Segment Start: Extract provided

Key Takeaways:
- Main board risk-warning stock price limit expands from 5% to 10%
- Shanghai fund products switch to closing call auction in final three minutes
- After-hours fixed-price trading extended to all Shanghai A-shares and ETFs
Key Takeaways:

China's three stock exchanges will scrap the 5% daily price cap on risk-warning stocks from July 6, the biggest overhaul of trading rules in years as regulators seek to improve pricing efficiency.
"The widening of price limits for risk-warning stocks aligns them with the broader market, reducing structural distortions that have long plagued these securities," said a Shanghai-based capital markets researcher, who spoke on condition of anonymity because they are not authorized to comment publicly.
The Shanghai Stock Exchange will also shift its fund products — including ETFs, LOFs and REITs — to a closing call auction during the final three minutes of trading, replacing the continuous auction model previously used. After-hours fixed-price trading, previously available only for STAR Market stocks, will be extended to all Shanghai-listed A-shares and ETFs. The Shenzhen Stock Exchange is introducing a market maker system on ChiNext and expanding after-hours fixed-price trading from ChiNext to all A-shares and ETFs. The Beijing Stock Exchange is launching after-hours fixed-price trading for the first time.

Segment End: Extract provided
Segment Start: Recorded information

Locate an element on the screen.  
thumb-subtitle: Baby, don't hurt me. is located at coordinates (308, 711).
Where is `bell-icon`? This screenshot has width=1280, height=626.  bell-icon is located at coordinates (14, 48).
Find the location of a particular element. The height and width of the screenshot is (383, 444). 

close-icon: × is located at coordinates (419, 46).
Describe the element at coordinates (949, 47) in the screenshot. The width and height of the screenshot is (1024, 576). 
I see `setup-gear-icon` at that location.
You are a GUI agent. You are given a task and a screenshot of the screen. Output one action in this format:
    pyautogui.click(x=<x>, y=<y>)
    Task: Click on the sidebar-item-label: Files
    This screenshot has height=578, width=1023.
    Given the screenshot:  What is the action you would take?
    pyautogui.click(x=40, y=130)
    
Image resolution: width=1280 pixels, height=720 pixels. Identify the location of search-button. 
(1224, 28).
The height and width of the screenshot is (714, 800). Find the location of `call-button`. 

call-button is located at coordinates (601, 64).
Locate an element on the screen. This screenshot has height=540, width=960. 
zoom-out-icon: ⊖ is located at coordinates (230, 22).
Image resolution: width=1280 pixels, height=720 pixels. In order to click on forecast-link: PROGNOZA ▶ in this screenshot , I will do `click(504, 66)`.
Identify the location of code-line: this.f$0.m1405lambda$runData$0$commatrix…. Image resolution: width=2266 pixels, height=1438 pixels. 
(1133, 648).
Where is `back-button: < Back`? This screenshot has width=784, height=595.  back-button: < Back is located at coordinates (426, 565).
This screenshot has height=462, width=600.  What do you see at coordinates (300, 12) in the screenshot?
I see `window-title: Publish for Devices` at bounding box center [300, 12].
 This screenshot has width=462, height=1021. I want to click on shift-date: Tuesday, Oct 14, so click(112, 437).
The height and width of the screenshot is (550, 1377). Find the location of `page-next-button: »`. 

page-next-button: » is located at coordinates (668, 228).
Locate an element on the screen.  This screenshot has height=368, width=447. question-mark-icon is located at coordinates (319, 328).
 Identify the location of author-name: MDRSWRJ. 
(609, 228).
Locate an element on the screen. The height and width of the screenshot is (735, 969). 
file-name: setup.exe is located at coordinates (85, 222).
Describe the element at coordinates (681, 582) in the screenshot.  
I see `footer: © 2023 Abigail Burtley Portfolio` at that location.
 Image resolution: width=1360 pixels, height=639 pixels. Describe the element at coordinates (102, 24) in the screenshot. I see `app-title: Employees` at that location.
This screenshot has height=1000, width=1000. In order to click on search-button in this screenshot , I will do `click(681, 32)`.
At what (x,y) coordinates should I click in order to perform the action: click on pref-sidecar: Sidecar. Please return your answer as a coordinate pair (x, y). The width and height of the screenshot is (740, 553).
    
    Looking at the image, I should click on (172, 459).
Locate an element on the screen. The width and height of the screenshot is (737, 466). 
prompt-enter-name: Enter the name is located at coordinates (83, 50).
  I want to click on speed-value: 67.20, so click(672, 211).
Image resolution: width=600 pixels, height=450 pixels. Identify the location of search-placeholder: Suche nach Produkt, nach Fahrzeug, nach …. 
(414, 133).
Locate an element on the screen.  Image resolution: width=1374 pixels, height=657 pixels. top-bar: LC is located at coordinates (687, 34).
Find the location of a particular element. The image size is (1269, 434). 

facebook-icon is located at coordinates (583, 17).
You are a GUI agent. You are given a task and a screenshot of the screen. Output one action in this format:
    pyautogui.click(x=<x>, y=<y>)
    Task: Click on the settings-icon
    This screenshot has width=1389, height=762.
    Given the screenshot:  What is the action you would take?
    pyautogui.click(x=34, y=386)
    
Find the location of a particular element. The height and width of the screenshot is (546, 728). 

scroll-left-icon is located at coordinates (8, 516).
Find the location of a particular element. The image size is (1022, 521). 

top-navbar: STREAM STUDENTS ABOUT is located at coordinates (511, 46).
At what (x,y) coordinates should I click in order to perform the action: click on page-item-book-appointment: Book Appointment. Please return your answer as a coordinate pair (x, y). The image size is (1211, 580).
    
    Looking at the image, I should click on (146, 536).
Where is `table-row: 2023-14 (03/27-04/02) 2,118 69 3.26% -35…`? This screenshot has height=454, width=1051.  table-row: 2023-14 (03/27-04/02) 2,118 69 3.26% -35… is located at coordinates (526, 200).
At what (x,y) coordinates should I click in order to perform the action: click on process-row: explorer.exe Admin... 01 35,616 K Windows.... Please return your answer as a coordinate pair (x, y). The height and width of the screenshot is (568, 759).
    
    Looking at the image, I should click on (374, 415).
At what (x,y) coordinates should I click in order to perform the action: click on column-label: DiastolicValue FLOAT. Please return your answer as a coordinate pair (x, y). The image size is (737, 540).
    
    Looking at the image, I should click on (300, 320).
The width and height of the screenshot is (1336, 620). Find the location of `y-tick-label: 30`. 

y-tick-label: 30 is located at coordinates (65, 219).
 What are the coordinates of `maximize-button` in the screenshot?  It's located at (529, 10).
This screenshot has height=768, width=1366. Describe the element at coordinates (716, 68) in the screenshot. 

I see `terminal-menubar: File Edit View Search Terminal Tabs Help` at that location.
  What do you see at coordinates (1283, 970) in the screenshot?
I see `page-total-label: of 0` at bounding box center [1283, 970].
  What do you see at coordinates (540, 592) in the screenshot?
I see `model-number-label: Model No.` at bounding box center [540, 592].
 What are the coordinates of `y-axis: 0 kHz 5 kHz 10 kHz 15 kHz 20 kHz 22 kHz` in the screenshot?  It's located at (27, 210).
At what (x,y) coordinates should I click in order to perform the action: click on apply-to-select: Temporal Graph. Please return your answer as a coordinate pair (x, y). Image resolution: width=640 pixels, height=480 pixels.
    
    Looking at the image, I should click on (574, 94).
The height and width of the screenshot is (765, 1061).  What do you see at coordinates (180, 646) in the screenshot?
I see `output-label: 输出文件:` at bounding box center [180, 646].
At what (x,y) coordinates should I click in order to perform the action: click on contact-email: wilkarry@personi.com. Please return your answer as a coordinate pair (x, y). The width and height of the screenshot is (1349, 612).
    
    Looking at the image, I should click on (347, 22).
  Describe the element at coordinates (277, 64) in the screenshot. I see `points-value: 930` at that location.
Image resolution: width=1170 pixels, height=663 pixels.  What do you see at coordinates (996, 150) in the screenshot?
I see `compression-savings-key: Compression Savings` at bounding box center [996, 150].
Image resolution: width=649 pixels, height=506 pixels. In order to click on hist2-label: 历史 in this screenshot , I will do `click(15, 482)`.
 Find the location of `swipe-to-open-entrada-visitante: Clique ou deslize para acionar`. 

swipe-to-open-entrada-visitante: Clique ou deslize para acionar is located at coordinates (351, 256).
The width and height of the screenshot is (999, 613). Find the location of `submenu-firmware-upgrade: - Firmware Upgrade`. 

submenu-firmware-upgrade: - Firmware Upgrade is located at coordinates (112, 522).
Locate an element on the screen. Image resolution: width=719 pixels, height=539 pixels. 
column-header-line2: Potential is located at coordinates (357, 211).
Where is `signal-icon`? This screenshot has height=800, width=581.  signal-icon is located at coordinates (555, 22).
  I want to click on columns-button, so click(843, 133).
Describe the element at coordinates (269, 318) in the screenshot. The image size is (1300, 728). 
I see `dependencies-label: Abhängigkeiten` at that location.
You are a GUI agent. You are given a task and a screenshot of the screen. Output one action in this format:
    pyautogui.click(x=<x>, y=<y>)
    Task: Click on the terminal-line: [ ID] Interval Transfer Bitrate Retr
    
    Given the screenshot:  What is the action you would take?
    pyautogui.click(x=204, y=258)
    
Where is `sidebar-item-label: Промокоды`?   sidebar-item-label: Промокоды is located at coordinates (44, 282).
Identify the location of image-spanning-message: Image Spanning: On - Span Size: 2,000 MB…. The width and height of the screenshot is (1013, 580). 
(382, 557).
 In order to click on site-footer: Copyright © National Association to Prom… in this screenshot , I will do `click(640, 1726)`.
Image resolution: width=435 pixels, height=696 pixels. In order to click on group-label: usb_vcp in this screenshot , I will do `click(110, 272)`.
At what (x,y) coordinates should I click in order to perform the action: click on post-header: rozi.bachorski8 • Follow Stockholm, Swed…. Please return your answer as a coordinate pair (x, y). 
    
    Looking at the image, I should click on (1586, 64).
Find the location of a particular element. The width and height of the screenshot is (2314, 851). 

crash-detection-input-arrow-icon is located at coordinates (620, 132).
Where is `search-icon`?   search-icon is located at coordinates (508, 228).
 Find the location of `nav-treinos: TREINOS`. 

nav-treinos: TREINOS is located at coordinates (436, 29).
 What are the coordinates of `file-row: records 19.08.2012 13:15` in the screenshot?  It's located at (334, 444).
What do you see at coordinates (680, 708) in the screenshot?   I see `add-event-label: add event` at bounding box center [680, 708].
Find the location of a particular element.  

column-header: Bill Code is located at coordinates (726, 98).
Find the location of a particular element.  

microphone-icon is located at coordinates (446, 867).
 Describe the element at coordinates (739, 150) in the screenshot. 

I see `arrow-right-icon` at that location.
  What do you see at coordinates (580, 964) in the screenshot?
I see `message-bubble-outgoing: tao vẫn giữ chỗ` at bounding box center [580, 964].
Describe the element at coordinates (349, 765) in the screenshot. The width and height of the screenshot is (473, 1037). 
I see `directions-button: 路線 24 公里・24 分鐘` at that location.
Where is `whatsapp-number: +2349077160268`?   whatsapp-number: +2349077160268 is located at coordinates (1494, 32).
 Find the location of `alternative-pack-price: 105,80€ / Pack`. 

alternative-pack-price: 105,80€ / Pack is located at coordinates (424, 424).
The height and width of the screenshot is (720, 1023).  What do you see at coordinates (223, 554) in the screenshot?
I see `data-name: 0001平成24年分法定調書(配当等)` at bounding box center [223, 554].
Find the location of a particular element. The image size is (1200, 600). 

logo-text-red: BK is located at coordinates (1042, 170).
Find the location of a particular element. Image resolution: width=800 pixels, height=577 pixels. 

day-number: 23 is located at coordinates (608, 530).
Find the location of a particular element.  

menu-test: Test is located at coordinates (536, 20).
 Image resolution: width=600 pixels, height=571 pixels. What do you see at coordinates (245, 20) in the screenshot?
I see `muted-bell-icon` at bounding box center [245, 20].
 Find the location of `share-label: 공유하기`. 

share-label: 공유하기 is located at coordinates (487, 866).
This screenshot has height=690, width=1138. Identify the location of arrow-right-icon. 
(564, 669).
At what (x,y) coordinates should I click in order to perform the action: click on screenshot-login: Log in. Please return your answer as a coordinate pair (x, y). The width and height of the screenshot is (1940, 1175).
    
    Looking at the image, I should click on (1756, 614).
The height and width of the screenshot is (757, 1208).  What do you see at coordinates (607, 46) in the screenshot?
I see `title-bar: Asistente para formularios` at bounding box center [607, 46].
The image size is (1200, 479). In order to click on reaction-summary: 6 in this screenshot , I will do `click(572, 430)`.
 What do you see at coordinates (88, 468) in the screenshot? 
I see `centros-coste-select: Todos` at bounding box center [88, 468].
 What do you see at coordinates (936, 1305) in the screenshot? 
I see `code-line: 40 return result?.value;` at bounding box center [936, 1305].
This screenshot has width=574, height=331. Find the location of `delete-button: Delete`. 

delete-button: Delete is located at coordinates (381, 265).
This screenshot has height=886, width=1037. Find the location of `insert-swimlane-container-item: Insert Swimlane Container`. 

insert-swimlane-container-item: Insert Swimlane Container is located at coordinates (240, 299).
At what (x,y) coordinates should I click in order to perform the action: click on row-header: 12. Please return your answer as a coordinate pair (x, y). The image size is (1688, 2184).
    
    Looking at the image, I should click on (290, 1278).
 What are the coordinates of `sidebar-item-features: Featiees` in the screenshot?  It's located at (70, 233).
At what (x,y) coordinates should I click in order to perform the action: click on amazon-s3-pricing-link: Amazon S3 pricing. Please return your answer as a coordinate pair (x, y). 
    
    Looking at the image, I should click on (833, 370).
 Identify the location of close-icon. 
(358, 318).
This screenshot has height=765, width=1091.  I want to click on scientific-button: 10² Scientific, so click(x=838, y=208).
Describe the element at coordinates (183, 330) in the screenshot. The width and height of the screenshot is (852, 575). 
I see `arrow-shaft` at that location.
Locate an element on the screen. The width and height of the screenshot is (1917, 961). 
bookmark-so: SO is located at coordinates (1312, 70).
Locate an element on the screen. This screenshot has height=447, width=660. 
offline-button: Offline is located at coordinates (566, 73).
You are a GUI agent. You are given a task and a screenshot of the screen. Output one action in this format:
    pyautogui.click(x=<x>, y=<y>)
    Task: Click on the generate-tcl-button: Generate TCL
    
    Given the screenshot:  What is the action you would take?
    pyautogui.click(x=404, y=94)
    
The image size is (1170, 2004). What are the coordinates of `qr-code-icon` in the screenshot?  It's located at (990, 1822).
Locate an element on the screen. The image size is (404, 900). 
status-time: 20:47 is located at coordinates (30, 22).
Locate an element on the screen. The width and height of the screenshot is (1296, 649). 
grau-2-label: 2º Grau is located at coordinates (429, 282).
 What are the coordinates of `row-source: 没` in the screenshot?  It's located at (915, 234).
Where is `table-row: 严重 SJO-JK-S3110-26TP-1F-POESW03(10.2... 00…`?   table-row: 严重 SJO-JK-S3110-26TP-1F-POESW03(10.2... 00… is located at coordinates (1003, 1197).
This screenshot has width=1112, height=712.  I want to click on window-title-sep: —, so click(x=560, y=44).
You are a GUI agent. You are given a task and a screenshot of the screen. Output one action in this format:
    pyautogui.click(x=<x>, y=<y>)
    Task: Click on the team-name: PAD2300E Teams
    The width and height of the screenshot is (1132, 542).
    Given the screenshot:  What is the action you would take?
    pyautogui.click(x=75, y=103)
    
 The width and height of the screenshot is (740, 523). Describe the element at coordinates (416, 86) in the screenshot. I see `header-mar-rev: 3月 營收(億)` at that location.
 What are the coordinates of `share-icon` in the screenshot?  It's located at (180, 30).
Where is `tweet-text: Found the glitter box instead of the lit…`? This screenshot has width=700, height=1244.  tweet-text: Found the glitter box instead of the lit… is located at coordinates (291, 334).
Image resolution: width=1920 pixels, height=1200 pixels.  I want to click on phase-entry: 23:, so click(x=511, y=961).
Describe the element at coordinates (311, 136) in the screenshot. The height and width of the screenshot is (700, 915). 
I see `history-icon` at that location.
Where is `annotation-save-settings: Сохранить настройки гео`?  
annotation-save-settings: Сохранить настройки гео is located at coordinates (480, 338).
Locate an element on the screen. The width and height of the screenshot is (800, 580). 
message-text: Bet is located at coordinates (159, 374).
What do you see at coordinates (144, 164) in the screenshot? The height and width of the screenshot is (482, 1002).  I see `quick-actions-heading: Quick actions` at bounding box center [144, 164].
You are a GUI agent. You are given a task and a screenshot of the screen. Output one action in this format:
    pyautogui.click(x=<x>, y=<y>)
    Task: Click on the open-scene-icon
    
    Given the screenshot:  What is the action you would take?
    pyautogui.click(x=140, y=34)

Segment End: Recorded information

## What the task requires
Please continue the article on the new trading rules at China's stock exchanges, picking up right after its final sentence.

## Final answer
The changes, announced April 24 and taking effect July 6, represent the most significant modernization of China's market microstructure since the STAR Market's introduction in 2019. For the roughly 50 stocks currently flagged with risk warnings — companies facing delisting risk or other material issues — the wider band means daily swings could double, potentially increasing both liquidity and volatility. The uniform closing auction for funds may reduce end-of-day price manipulation, a persistent concern for ETF investors.
The reforms address a long-standing inconsistency in China's equity market architecture. Risk-warning stocks, designated for companies with operational or disclosure problems, had been subject to a 5% daily limit since the system's creation, creating a two-tier pricing regime within the main board. Bringing them to 10% eliminates what market participants had criticized as an artificial discount on liquidity.
The Shenzhen exchange's introduction of market makers on ChiNext marks a structural shift for China's Nasdaq-style board, which has struggled with thinning liquidity in smaller names. Market makers will be required to maintain continuous two-sided quotes, a mechanism that has improved depth on the STAR Market since its launch.
For institutional investors, the expansion of after-hours fixed-price trading is the most consequential change. The mechanism allows traders to submit orders between 9:30 and 11:30 and 13:00 to 15:30, with execution at the day's closing price between 15:05 and 15:30 on a time-priority basis. This gives asset managers and foreign investors a reliable window to execute large block trades without moving prices during regular hours.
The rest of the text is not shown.